Hi,
I am facing some weird errors on our Elasticsearch cluster using scroll
API. For some data pipeline that I created I need to use the scroll
API. Everything worked fine, but recently I have been encountering the following types of errors:
Scroll request has only succeeded on 270 (+0 skipped) shards out of 280.
My index is green, and all shards are green. So I am not entirely sure what could be causing this. I have a special setup that may be of interest for debugging this problem:
Resources
- 10 Nodes: 5 nodes belong to group 1 (g1), and 5 nodes belong to group 2 (g2)
- For each node:
- 256GB RAM (32GB Heap)
- 64 vCPU
Development Index
- Indexed on g1
- 10.7 TB (280 shards, primary only)
- 1.6b documents
Production Index
- Indexed on g2
- 21.5 TB (280 primary shards and x1 replica)
- 1.6b documents
It is good to note that the data on the development index and the production index should be the same. We sometimes switch the development and production indices for maintenance purposes.

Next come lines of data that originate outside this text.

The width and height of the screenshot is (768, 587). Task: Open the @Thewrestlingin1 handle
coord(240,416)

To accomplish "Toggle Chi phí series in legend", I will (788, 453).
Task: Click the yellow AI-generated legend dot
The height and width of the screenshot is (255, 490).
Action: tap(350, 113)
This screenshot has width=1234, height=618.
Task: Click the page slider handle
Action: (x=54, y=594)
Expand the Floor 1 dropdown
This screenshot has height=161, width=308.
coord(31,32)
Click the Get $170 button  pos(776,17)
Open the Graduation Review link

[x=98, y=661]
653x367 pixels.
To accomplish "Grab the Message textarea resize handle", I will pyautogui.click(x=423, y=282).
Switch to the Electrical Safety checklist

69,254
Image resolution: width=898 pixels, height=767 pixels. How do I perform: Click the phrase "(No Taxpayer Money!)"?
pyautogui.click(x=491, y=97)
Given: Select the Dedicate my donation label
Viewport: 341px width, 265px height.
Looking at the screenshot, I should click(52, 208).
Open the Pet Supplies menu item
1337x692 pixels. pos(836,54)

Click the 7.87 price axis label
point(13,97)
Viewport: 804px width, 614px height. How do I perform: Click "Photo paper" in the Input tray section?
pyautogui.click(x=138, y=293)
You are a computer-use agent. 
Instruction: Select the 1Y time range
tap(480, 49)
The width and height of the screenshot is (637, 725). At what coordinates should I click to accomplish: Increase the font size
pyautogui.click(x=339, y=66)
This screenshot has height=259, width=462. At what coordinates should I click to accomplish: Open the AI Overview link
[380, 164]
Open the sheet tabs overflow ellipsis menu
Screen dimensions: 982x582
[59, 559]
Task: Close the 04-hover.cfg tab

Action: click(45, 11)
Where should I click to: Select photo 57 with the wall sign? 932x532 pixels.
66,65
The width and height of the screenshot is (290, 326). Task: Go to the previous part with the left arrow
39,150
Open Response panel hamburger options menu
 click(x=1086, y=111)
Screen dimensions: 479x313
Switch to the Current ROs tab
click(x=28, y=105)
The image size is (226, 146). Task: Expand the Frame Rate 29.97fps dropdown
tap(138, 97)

Recently the production index started to fail with the above scroll error (Scroll request has only succeeded on 270 (+0 skipped) shards out of 280.
). The development index happily continues without a problem. Again, everything seems green and we do not have any issues with normal queries. It seems to be only with scroll
.
I have investigated the segments on both of the indices and found the following:
- There is about 2 times as many segments on our production index (counting only on primaries).
- Development index has 9738 segments
- Production index has 15049 segments
I would expect it to have roughly the same number of segments as Elasticsearch should automatically merge segments at some point. I created a histogram of the segment sizes, and they look fairly similar distributed in both indices:
Development index
Production index
Any suggestions or ideas of what is going on?